Reputation: 19
I would like to count parts of the dataset.
This is my dataset:
YEAR ㅣ FIRMCode ㅣ FIRMName
2000 ㅣ 10 ㅣ 1
2001 ㅣ 11 ㅣ 1
.
.
2020 ㅣ 17 ㅣ 1
2000 ㅣ 11 ㅣ 2
.
.
2020 ㅣ 16 ㅣ 2
I want to count the number of types of firm codes each year, regardless of the firm name. The firm codes are from 10 to 20. So my output would look like:
YEAR ㅣ FIRMCode(10) ㅣ FIRMCode(11) ... ㅣ FIRMCode(20)
2000 ㅣ #firms with code10 ㅣ #firms with code11
.
.
2020 ㅣ #firms with code10 ㅣ #firms(11)
Thank you so much in advance.
Upvotes: 0
Views: 287
Reputation: 27498
One way is to use SQL to compute count (distinct FIRMName)
within a group and then Proc REPORT
or Proc TABULATE
to present the distinct counts as columns.

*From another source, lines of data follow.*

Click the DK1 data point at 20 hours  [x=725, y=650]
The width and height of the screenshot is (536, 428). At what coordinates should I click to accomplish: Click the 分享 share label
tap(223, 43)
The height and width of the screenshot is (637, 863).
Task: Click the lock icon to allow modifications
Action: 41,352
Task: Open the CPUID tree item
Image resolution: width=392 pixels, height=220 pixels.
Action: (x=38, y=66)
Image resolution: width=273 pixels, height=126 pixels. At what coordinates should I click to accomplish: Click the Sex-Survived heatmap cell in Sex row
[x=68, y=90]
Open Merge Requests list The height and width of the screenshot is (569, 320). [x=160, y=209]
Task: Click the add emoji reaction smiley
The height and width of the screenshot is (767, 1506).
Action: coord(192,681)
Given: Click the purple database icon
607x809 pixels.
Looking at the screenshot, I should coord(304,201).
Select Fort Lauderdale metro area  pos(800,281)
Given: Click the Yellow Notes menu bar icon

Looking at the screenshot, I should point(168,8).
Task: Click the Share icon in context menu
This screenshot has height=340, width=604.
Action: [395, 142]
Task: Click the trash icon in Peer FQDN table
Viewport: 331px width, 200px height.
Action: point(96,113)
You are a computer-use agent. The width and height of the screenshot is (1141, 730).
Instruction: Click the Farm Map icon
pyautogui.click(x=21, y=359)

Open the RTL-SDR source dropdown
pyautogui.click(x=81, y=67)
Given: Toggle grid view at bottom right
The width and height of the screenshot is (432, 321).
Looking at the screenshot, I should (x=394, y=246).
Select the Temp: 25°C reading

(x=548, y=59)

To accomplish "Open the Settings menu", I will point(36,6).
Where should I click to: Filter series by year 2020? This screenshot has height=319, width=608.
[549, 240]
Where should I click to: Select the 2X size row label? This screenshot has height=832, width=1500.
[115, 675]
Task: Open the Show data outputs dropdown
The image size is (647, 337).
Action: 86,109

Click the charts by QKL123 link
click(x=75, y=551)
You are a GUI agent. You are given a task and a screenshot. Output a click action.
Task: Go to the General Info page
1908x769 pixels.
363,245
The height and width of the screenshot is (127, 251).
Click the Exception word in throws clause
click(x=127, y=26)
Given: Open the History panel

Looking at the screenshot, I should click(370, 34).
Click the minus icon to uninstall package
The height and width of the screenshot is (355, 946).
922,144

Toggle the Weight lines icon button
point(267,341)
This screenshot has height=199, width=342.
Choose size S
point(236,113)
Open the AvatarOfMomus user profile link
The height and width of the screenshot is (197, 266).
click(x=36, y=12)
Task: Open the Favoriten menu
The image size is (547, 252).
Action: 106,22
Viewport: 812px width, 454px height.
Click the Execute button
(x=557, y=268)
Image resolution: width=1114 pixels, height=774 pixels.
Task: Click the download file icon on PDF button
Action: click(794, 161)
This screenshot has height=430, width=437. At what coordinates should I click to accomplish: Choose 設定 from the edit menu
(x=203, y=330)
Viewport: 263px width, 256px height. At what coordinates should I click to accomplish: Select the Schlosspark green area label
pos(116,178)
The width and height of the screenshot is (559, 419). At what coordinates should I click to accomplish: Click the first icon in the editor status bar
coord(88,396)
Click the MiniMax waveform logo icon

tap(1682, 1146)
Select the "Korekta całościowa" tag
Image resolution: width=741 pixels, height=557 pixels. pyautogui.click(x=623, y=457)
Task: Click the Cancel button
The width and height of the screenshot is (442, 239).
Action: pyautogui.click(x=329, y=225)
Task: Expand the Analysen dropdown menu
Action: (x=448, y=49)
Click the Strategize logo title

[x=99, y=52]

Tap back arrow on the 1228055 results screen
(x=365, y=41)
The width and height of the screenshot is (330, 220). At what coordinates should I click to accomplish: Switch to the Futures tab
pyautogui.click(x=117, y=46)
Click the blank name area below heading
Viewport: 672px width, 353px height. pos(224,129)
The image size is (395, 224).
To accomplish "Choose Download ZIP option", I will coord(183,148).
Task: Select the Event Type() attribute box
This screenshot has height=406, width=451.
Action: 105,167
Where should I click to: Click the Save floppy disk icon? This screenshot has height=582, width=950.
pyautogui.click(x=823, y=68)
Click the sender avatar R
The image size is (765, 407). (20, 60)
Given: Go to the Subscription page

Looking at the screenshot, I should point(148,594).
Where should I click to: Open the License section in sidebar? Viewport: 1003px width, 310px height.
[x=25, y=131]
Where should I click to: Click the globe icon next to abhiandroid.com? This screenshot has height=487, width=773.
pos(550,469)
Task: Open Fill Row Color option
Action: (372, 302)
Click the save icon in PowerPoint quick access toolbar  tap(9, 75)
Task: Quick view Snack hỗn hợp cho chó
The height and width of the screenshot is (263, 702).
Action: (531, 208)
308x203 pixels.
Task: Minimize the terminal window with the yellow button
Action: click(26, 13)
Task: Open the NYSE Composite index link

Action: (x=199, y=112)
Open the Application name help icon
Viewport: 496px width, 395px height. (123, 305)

Your data does not appear to model a scenario in which a firm can have multiple codes within a year; if so, the need for distinct
is not specifically needed.
Example:
Compute the number of firms with a code within a year, maintaining a categorical data structure. Present the counts in a wide layout presentation. Also, show a data transformation from two level category into a wide data set (generally not recommended)
data have;
call streaminit (20210425);
do firmname = 'a', 'b', 'c', 'd';
do year = 2000 to 2010;
code = 10 + rand('integer', 0, 5);
output;
end;
end;
run;
proc sql;
create table counts as
select year, code, count(distinct firmname) as firm_ucount
from have
group by year, code
order by year, code;
proc tabulate data=counts;
class year code;
var firm_ucount;
table year, code * firm_ucount='' * mean='' * f=4.;
run;
proc report data=counts;
columns year firm_ucount,code;
define year / group;
define code / '' across;
define firm_ucount / '#firms with code';
run;
proc transpose data=counts out=want prefix=n_code_;
by year;
id code;
var firm_ucount;
run;
TABULATE
, count class in column-dimension
REPORT
, count variable ACROSS
TRANSPOSE
, code as part of column name
Upvotes: 0